The Seattle Cinema Scene: Thelma Schoonmaker Presents Michael Powell

Roger Livesey on the front lines of 'Colonel Blimp'

Oscar-winning film editor and longtime Martin Scorsese collaborator Thelma Schoonmaker, who has been a frequent special guest at Seattle screenings over the past couple of decades, is coming to the Seattle Art Museum to introduce a newly restored 35mm print of The Life and Death of Colonel Blimp, directed by Michael Powell (her late husband) and Emeric Pressburger, and Peeping Tom, Powell’s 1960 psychodrama of sex, violence, and the cinema.

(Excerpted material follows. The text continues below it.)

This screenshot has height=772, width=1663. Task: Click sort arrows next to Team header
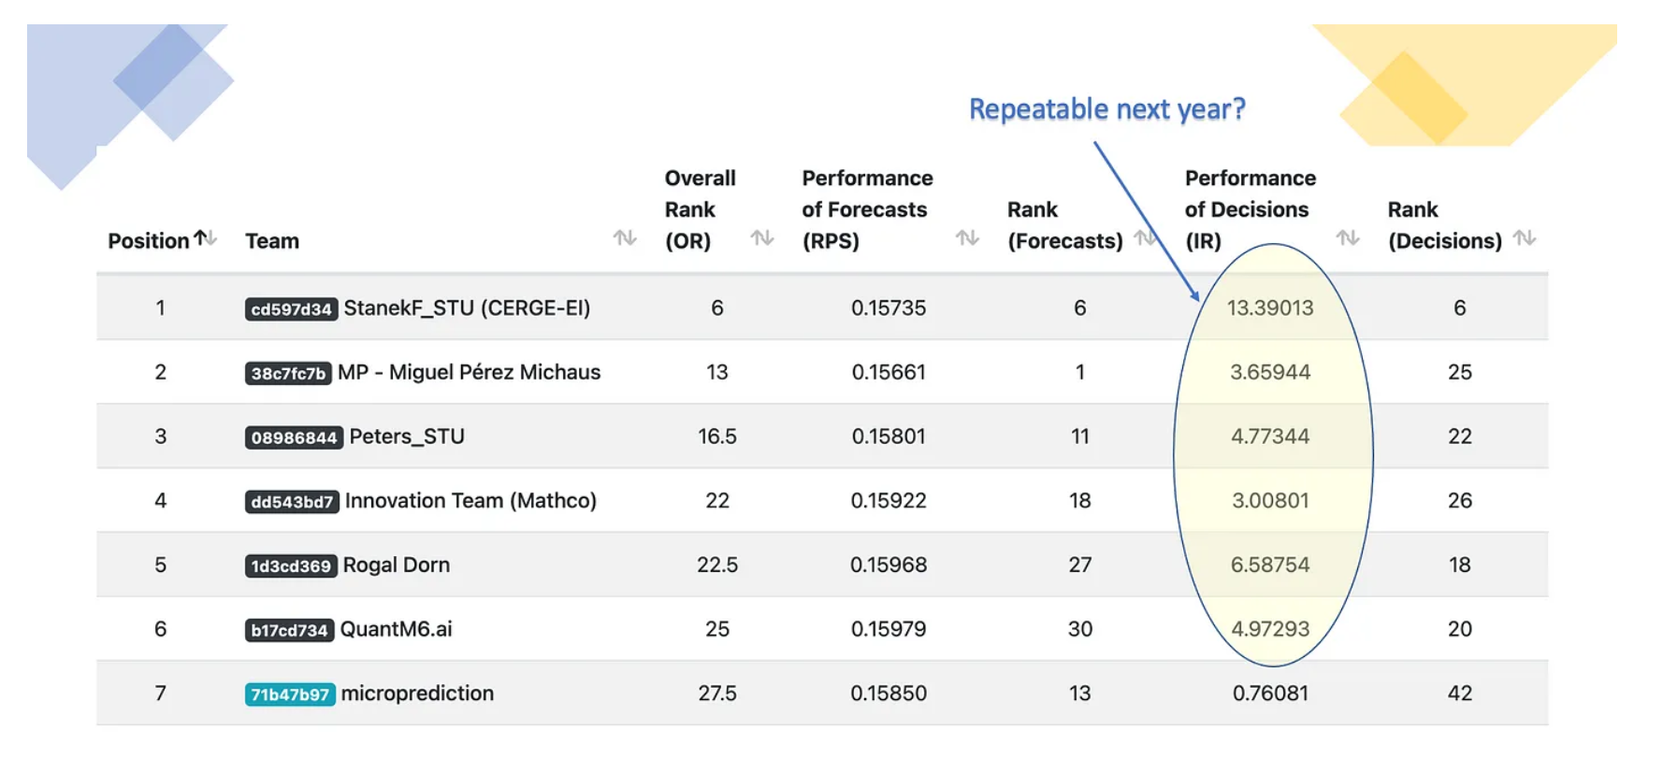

Blimp plays Tuesday, March 6 and Peeping Tom screens on Wednesday, March 7, both at 7:30 pm. Series tickets still available, and individual tickets may be purchased at the door (if they have not sold out). Details at the SAM website here, or call the SAM box office at 206-654-3121.

Between the films, Ms. Schoonmaker will make a special in-store appearance at Scarecrow Video to talk with customers and sign copies of her films. Wednesday, March 7 at 2pm. Details via Scarecrow here.

NWFF inaugurates its own late night series with a month of Kinji Fukasaku’s Battle Royale, a pre-“Hunger Games” cult movie of teenage nihilism, adult paranoia, and social sadism revolving around a lottery that sends a randomly-picked high school class to a deserted island for a fight to the death. Call it “Rebel Without a Chance”: part Lord of the Flies, part Massacre at Central High, part Peter Watkins social commentary as a Japanese manga turned nihilistic video game. The 2000 film from Japan never received a formal American release—distributors were too anxious about the subject matter in the wake of Columbine—and still hasn’t been officially released on home video in the U.S. (but it’s coming soon). The Film Forum screenings are from a Blu-ray. More at NWFF here.